Monday, January 10, 2011

Another wild day at the zoo

Okay, kids are down finally. Day 4 proved to be a stressful day. It didn't help that I didn't have any caffeine in the house and have diagnosed myself with a Dr. Pepper addiction. The freezing rain didn't help me get motivated and the alarm clock went off just way to early.
The up side of the day was the phone call from Chris. It was very comforting to hear from him and know that he is safe.
The babies' nap was cut short today. Probably, by Sarah's scream fest for 45 minutes. And I wonder why I have headaches everyday.
I do have the most loving children in the world and it would work out perfectly if I were an octopus and had eight arms to actually hold all 3 of them and perform my daily duties. I don't think they want a mother; I think they just want a jungle gym.
Today, I have been a slide, a horse, and a step stool. I am not surprised that my back feels like the back of a 70 year old woman.
I was able to escape from the zoo this evening to go to open house at the Methodist preschool where Sarah will be attending hopefully next year. I think I was the only mom there who was excited that the 3 year old program was 5 days a week instead of 3. She wants to go to school so it's not like I'm shipping her off to boarding school or anything.

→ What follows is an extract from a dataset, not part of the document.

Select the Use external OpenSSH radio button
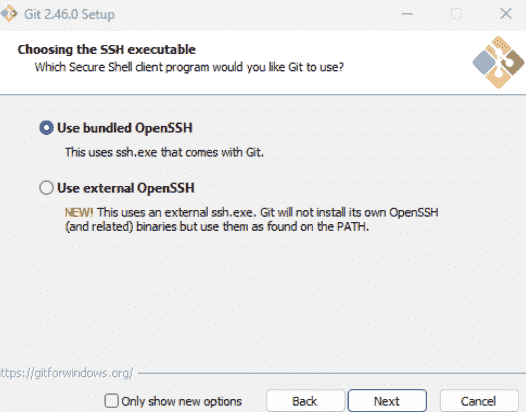The height and width of the screenshot is (412, 526). [x=46, y=188]

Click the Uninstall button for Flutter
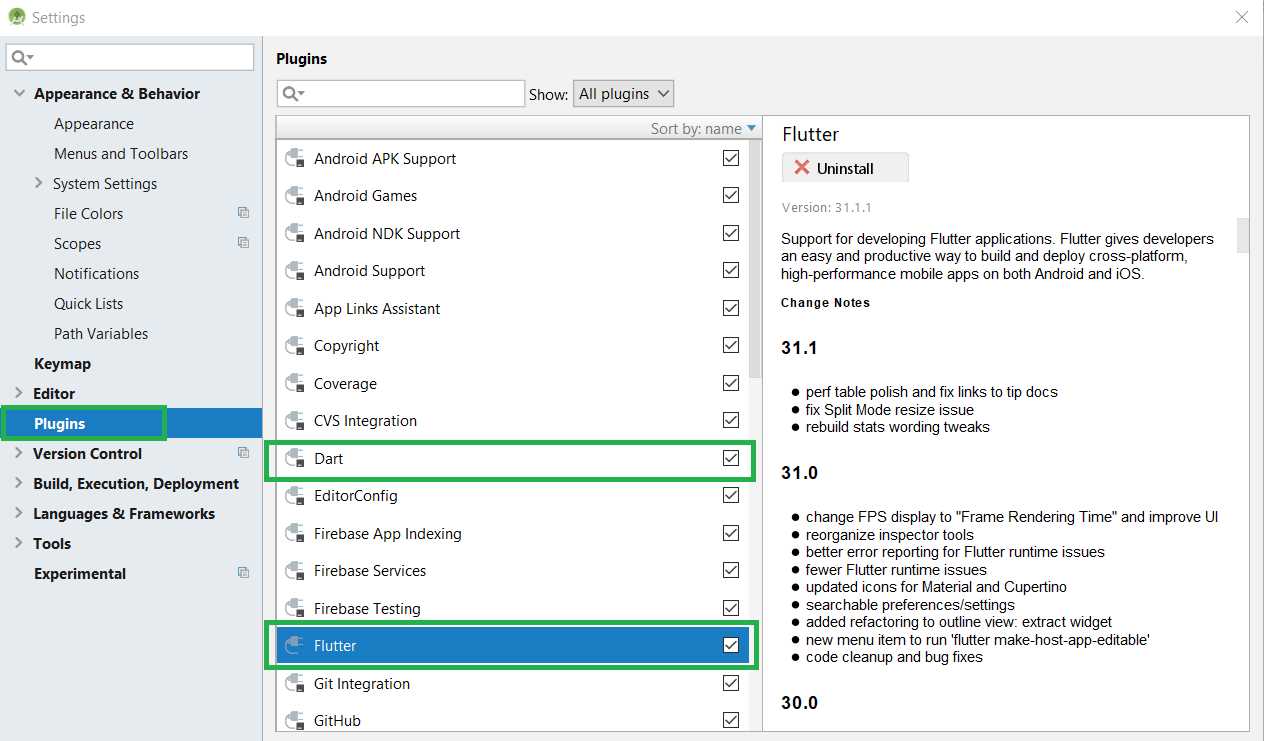coord(845,167)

Okay, I have had my little rant and I feel better. Now, children are in bed and time for my shower, some ibuprofen and a Ben Gay heat patch for my shoulder and back. Did I mention that I am falling apart one appendage at a time?
I love my children and I wouldn't trade any of this for anything. It is just so ironic to think that my life is what it is now. I was always the person who arrived 5 minutes before I was supposed to be somewhere and now even waking up 3 hours ahead of time, I am lucky if I can get there 5 minutes after I was supposed to arrive.
God is definately trying to teach me to mellow out. The lesson I am seeing in all of this is to let it go. Let go and let God.
For me, it was easy to let God handle something out of my control like cancer but I have to remind myself that He wants to be there just as much for lost car keys and baby spit up and burnt meals and piles of laundry. He wants to be in charge of it all and it all matters to Him -- even the insignificant petty stuff of life.
As I reflect on the day, I survived and the kids were fed and clothed (not bathed tonight, at least 75% of them weren't) and no one went to sleep with bodily damage. In the life of a mother of 4, I would consider that a good day.
And in the quiet now, I can sit back and be still and know that He is God and I am blessed beyond measure.
Good night and restful sleep to all!